The reactive trajectories are the first, third and fifth trajectories. Using the reactive trajectories (see figure 5, 7 and 9) the graph of internuclear distance against time shows that the A-B bond length decreases and then oscillates. The B-C bond length oscillates until the A atom is in close proximity to the molecule and begins to increase. This shows that the trajectory is a reactive trajectory because the B-C bond is broken (seen by loss of oscillation of the B-C bond length and also the increase in B-C bond length after the A-B collision in figure 5, 7 and 9). The A-B bond length also shortens and, after the loss of the C atom after the collision, the A-B bond length oscillates (see figure 5, 7 and 9). The oscillation of the bond length indicates vibration occurring in a bond.

The first and third trajectory have a significantly greater energy than the activation energy observed by the simple crossover of the A-B and B-C bond length (seen by figure 5 and 7). The fifth trajectory has a more complicated crossover of the A-B and B-C bond length (see figure 9). The momentum of the incoming A molecule has just enough momentum in order to overcome the activation energy to break the B-C bond. Initially in the fifth trajectory the A molecule causes the B-C bond length to extend, however the C atom has enough momentum and moves back in towards the B molecule, extending the A-B bond length. This is known as barrier recrossing as the transition state is formed more than once. The A molecule then heads back towards the B molecule and extends the B-C bond length long enough that it breaks. This is also a barrier recrossing scenario. The proof of conversion from the BC molecule to the AB molecule and an atom of C is confirmed by the extension of the B-C bond length and the oscillation of the A-B bond length (indicating the vibrations of a bond).

The unreactive trajectories are the second and fourth trajectories. In these trajectories (see figure 6 and 8) the graph of internuclear distance against time shows that the A-B bond length decreases and then subsequently increases. In both the trajectories the oscillation of the B-C bond length is present at the end of both calculations. This indicates that the B-C bond does not break in the overall outcome of the reaction.

The fourth trajectory is another case of barrier recrossing as the transition state is formed more than once in the reaction. The atom A approaches the molecule BC and causes the B-C length to increase, however the C molecule has sufficient momentum to come back, reforming the transition state, and then cause the A-B to increase in length and break.

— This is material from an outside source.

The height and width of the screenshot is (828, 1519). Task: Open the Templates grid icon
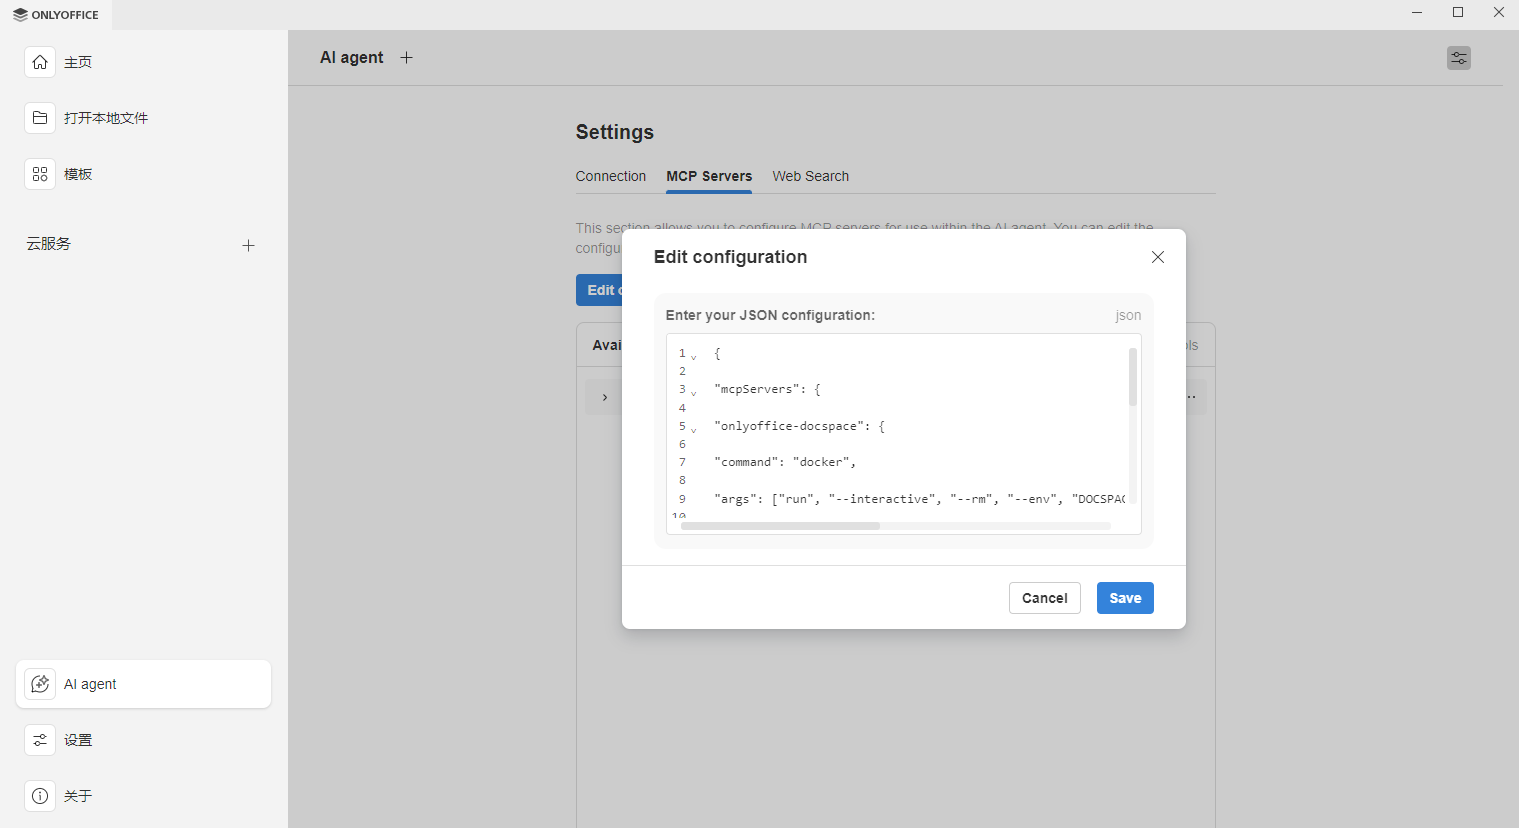point(40,174)

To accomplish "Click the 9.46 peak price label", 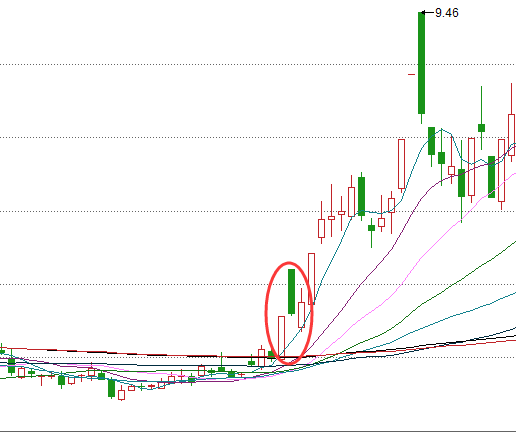I will 447,13.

The difference in momentum between the fourth and fifth trajectory is a 0.2 increase in the momentum of atom A towards the molecule BC. The fact that barrier recrossing is observed in both the fourth and fifth trajectories, as well as the fact that the fourth trajectory was unreactive and the fifth was reactive, suggests that the in the fourth and fifth trajectories the energy of the incoming atom A is close to the activation energy. This shows that it is very difficult to predict whether a reaction will occur. Typically other parameters such as the approach angle of the trajectory also play a part in defining whether the reaction will proceed.

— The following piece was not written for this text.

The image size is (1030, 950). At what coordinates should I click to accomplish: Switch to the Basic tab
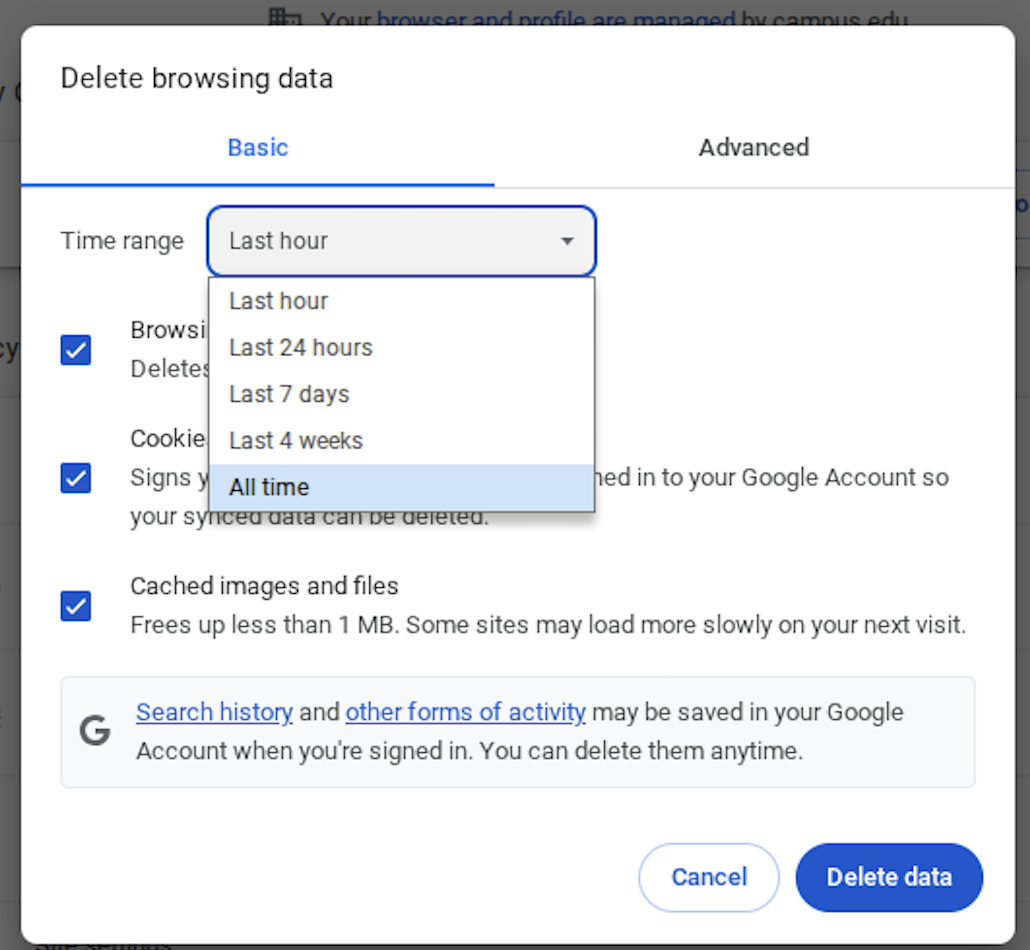pos(257,148)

(Trajectories 1 and 3 have just about enough energy to cross over the barrier. Trajectories 4 and 5 have roughly 4 times the kinetic energy of 1 and 3. By looking at the kinetic energy plot and knowing the energy of the TS you can work out what the activation energy is. Tam10 (talk) 15:55, 8 June 2017 (BST))

Question 5 - Transition State theory and relation to calculated trajectories

State what are the main assumptions of Transition State Theory. Given the results you have obtained, how will Transition State Theory predictions for reaction rate values compare with experimental values?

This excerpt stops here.